=== Requirement ===
With the line containing "1122x750 pixels." as the start and the line containing "Given: Open the @yukinkumo" as the end, transcribe that span of the entries below exactly, including both.

(Records contained in a dataset)
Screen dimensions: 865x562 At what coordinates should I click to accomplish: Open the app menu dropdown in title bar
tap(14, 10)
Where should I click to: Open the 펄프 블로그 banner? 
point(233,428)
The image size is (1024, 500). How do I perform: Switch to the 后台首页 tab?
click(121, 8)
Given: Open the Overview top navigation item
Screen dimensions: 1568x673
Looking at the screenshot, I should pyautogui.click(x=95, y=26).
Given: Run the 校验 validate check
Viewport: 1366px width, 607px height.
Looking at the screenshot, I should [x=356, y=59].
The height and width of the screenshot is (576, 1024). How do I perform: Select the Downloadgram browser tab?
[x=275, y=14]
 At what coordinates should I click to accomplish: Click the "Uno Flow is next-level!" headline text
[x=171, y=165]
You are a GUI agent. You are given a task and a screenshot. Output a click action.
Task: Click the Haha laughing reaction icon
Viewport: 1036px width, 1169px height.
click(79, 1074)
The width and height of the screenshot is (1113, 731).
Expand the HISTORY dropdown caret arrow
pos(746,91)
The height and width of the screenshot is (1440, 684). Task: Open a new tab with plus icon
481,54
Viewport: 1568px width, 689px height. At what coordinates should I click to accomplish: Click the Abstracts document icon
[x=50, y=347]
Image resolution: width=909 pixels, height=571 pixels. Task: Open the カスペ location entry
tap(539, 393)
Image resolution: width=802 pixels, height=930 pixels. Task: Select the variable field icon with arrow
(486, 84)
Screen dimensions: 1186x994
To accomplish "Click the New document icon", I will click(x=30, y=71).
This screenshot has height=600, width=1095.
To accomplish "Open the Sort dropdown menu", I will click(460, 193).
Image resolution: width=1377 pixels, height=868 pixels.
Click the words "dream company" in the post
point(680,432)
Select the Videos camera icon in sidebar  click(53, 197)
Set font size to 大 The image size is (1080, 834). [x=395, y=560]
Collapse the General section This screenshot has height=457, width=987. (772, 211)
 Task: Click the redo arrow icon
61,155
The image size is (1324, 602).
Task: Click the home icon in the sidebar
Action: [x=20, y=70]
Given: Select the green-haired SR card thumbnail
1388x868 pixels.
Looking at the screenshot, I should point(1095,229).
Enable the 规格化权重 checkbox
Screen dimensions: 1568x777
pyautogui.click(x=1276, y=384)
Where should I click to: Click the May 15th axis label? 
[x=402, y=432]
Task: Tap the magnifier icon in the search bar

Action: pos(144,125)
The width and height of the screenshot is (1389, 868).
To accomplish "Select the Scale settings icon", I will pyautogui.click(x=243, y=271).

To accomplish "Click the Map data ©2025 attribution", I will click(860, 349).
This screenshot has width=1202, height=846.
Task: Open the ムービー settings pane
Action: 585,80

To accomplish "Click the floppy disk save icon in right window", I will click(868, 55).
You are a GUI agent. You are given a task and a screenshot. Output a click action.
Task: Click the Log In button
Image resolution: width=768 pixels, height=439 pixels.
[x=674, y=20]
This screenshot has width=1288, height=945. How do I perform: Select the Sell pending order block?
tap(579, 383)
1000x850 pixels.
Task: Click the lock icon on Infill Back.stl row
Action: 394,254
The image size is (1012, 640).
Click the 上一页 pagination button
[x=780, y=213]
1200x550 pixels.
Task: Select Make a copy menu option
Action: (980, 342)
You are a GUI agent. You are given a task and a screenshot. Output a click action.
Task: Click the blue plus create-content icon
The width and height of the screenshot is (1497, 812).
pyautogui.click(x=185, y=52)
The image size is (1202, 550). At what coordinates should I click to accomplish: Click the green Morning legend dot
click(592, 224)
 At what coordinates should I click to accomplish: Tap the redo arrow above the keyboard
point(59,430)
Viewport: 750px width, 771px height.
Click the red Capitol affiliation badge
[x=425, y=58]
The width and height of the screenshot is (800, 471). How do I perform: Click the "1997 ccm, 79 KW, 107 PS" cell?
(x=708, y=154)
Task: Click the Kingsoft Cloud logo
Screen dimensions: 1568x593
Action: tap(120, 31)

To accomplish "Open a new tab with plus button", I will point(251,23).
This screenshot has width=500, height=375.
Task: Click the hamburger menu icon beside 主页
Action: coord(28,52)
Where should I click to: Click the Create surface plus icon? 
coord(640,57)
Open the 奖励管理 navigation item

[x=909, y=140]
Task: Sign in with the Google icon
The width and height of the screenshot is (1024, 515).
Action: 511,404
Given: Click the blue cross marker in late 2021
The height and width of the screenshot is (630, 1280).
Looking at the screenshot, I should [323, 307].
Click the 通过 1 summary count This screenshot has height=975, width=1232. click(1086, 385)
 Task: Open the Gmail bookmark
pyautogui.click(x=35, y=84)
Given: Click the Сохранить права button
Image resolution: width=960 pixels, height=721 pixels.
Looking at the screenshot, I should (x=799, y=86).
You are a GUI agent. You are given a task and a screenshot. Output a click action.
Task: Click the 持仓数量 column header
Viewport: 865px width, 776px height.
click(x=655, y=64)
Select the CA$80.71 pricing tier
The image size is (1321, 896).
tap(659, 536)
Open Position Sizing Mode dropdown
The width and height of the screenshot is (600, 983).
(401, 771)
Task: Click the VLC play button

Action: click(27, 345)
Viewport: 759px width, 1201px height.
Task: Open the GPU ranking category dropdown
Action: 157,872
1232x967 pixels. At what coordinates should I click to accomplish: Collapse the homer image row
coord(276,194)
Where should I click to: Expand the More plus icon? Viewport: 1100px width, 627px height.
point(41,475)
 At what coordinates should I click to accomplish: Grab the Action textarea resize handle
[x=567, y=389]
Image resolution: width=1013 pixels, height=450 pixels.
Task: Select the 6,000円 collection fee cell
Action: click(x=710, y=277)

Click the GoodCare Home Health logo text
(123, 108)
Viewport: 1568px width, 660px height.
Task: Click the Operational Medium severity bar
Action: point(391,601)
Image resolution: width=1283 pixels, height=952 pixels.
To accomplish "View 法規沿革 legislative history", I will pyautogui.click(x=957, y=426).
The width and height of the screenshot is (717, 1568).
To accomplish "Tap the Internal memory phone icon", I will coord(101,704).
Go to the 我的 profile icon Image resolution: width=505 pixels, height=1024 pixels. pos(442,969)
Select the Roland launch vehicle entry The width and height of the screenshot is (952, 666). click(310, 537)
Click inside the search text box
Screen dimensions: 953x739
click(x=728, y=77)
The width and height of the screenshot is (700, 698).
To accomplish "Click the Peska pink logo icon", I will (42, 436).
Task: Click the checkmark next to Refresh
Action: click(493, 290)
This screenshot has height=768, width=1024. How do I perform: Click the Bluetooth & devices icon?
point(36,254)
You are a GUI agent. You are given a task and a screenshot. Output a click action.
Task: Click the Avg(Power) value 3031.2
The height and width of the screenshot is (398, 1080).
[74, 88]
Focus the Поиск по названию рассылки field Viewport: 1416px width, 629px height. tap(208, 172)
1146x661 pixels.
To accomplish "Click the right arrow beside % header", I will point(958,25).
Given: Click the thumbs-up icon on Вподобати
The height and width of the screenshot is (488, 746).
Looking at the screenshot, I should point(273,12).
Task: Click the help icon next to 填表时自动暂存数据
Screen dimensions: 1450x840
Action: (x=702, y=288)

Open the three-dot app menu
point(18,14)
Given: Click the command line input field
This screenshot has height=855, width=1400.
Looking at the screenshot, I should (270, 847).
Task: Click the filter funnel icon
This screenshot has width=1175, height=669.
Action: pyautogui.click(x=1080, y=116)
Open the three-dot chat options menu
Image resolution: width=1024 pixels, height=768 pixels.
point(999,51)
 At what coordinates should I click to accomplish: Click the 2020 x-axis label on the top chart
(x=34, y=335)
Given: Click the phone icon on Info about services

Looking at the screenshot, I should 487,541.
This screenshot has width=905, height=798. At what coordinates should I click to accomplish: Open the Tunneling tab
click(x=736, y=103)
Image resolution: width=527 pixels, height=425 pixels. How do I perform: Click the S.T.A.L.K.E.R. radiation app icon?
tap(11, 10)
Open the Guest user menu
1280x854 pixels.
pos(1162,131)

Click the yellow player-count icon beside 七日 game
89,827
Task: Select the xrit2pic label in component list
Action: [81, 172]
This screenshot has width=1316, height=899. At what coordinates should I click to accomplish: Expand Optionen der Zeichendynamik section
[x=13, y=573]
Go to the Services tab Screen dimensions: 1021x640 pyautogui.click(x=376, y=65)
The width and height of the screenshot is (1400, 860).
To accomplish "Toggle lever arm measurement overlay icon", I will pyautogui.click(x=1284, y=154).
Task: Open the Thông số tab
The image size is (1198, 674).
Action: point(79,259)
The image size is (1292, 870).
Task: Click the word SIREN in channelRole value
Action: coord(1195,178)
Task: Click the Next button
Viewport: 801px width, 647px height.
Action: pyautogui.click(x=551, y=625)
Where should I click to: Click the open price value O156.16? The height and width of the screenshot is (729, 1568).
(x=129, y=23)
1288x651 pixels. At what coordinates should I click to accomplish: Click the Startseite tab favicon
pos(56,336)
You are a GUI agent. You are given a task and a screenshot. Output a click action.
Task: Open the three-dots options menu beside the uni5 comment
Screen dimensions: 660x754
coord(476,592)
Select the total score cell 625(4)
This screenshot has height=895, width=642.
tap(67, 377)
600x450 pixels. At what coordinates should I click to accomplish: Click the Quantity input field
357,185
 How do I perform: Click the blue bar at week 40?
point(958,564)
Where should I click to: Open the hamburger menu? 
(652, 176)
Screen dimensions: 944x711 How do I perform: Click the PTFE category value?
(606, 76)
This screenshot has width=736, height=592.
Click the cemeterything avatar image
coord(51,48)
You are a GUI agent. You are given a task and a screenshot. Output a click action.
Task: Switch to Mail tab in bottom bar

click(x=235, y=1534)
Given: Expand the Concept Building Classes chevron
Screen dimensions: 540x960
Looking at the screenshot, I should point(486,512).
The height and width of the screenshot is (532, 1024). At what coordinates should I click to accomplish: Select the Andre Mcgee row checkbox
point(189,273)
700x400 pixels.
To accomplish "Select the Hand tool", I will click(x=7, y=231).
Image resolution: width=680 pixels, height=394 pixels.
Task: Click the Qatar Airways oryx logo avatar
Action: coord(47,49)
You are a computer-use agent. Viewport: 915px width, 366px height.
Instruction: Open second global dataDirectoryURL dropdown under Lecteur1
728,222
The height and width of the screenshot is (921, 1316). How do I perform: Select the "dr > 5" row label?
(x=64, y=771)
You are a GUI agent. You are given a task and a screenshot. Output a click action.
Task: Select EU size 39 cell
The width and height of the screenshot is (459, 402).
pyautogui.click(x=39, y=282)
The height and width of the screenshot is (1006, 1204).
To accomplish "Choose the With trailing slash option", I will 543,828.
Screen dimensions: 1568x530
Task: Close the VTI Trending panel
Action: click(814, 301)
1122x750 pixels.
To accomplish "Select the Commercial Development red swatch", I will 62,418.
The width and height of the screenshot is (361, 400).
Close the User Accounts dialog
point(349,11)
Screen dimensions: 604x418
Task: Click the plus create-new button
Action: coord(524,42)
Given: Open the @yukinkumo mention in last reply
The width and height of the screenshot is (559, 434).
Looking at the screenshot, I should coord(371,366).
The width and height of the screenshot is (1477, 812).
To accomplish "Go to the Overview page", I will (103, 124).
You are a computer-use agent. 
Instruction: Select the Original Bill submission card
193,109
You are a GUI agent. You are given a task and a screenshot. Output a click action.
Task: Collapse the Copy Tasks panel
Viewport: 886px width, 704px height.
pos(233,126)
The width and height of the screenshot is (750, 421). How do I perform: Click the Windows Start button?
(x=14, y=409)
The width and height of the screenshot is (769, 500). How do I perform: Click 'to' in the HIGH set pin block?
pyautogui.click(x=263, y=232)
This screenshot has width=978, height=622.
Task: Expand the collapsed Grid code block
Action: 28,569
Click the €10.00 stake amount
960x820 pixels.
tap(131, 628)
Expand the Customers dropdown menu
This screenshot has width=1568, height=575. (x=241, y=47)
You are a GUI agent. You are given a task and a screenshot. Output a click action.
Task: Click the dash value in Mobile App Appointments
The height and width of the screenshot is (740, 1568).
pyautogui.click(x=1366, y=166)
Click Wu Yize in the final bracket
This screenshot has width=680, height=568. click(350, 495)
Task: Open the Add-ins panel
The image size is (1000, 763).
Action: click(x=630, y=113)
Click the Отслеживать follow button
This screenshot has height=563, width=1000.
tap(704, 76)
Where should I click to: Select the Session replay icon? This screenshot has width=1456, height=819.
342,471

=== Written solution ===
1122x750 pixels.
To accomplish "Select the Commercial Development red swatch", I will 62,418.
The width and height of the screenshot is (361, 400).
Close the User Accounts dialog
point(349,11)
Screen dimensions: 604x418
Task: Click the plus create-new button
Action: coord(524,42)
Given: Open the @yukinkumo mention in last reply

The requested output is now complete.